Back in the 1990s, as production associate for the Folk Masters concert and radio series, I had the honor and pleasure of meeting Jimmie LaRocque, a Métis fiddle player from the Turtle Mountain Reservation in North Dakota.
I will never forget this remarkably energetic, enthusiastic sixty-something year-old man who drove the entire way from his home near Belcourt, North Dakota (practically on the Canadian border) to Washington, DC (a distance of almost 1600 miles!) and arrived none the worse for wear.
As a young person, Mr. LaRocque absorbed many influences and, like so many musicians, was eager to play the popular music of the day. By age 17 he was in Texas, playing with a band called The Western Kings out of Corpus Christi. Later, he lived in California and played backup fiddle for touring country bands including Grand Ol' Opry performers Kitty Wells, Ray Price and Ernest Tubb.
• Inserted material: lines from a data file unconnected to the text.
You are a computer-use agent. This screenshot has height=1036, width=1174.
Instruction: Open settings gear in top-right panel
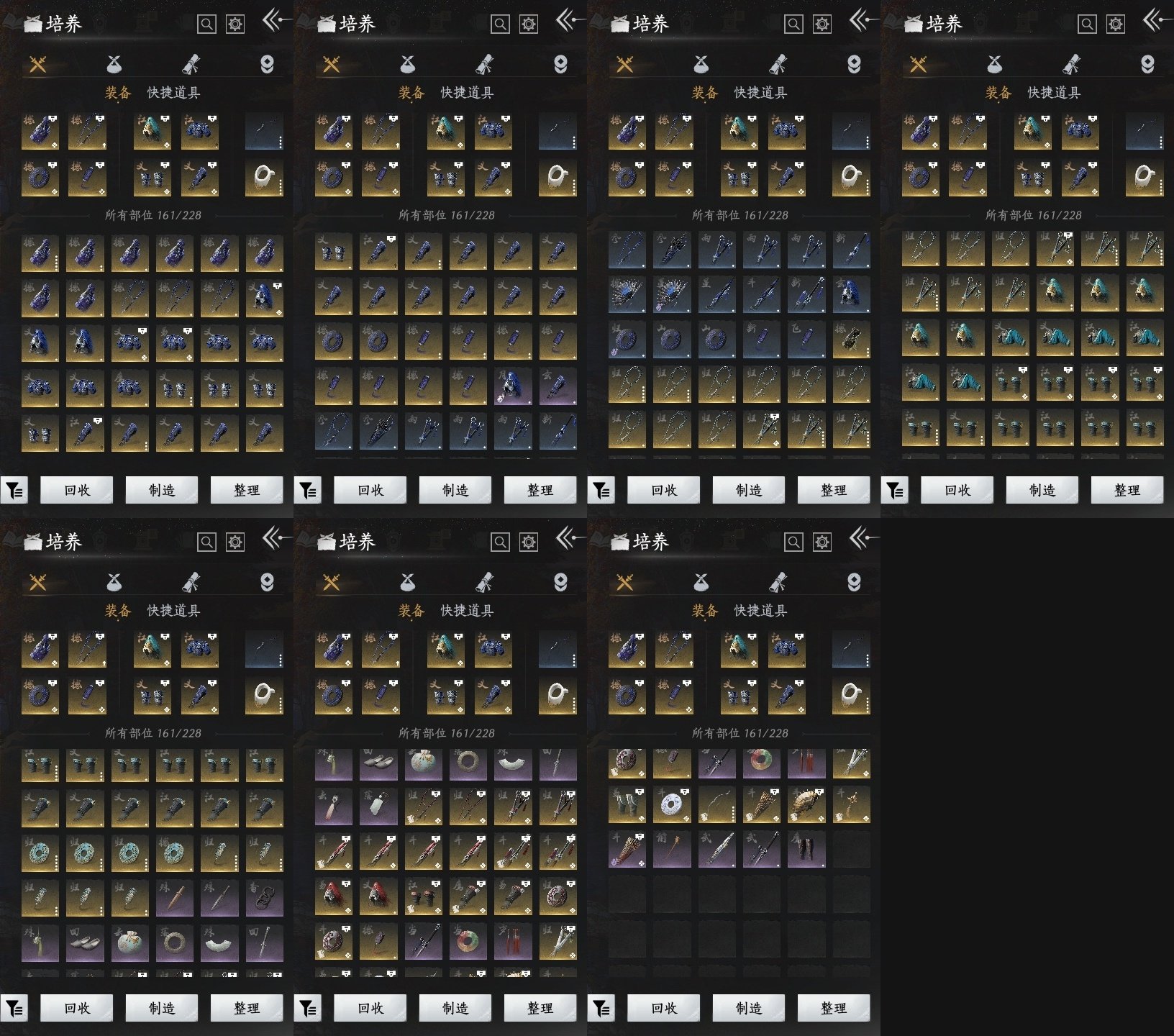1115,24
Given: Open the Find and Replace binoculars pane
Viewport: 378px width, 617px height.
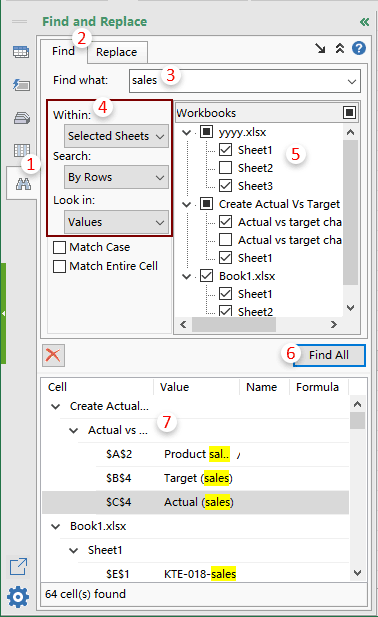Looking at the screenshot, I should [23, 184].
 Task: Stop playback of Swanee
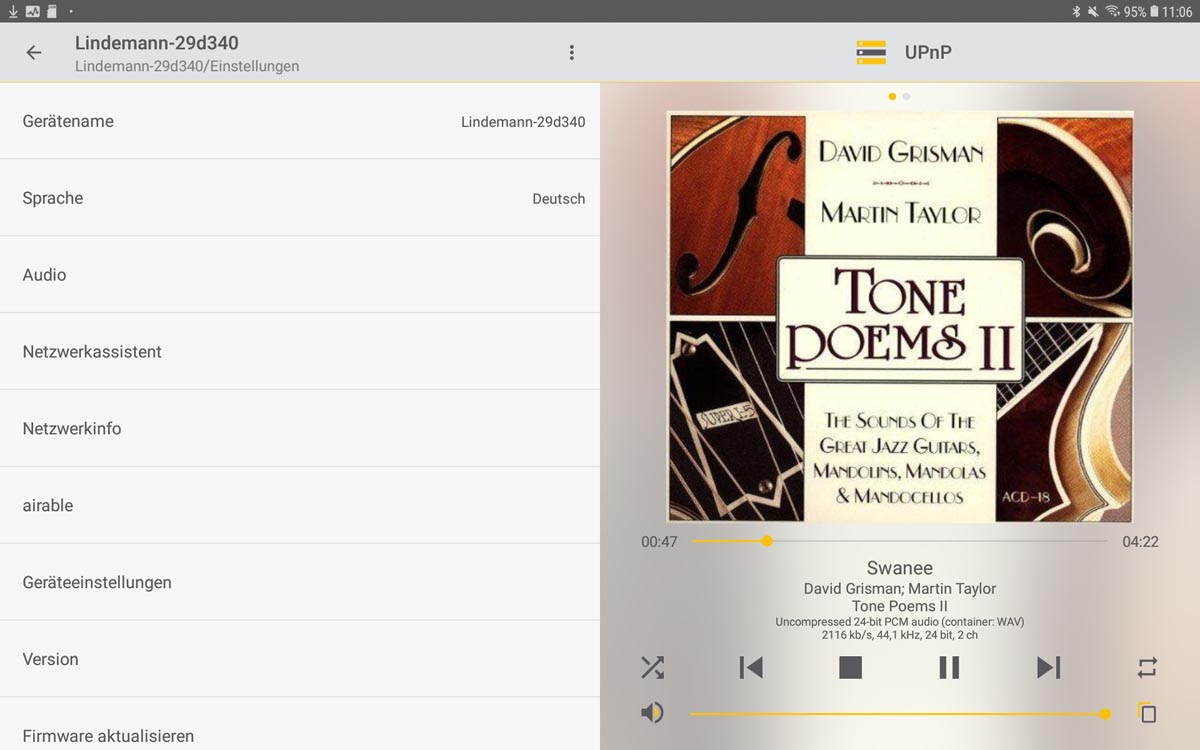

But he never forgot the traditional tunes that he taught himself to play on his dad's fiddle as a boy. He is quoted in the 1994 Folk Masters program book:
The Indian old-time fiddle music is a lot different. It seems like it's got a lot more meaning. In my mind sometimes I play fiddle here, and I swear to God I close my eyes a little bit and I can see my dad sit there by me with his fiddle. You play this Indian music and then it's like the whole sky, it's like a great big movie camera is showing a big picture on there. On the sky you can see Indians coming on spotted horses and you can see the wind blow.
Mr. LaRocque passed away in 2009.
This link will take you to a short sample of Mr. LaRocque playing the Métis fiddle tune "Road to Batoche" on the Smithsonian Folkways recording Wood That Sings. Batoche (the Smithsonian Folkways listing misspells the name) was a Métis settlement in Saskatchewan and the headquarters of their fight against Canadian forces in 1885. Métis people sometimes call that resistance la guerre nationale "the national war," (i.e., the war of the Métis nation), which gives you a sense of its importance to them as a people.
Batoche is now a Parks Canada National Historic site, as well as the home of "Back to Batoche," the Métis nation's annual commemoration of its culture, traditions and heritage.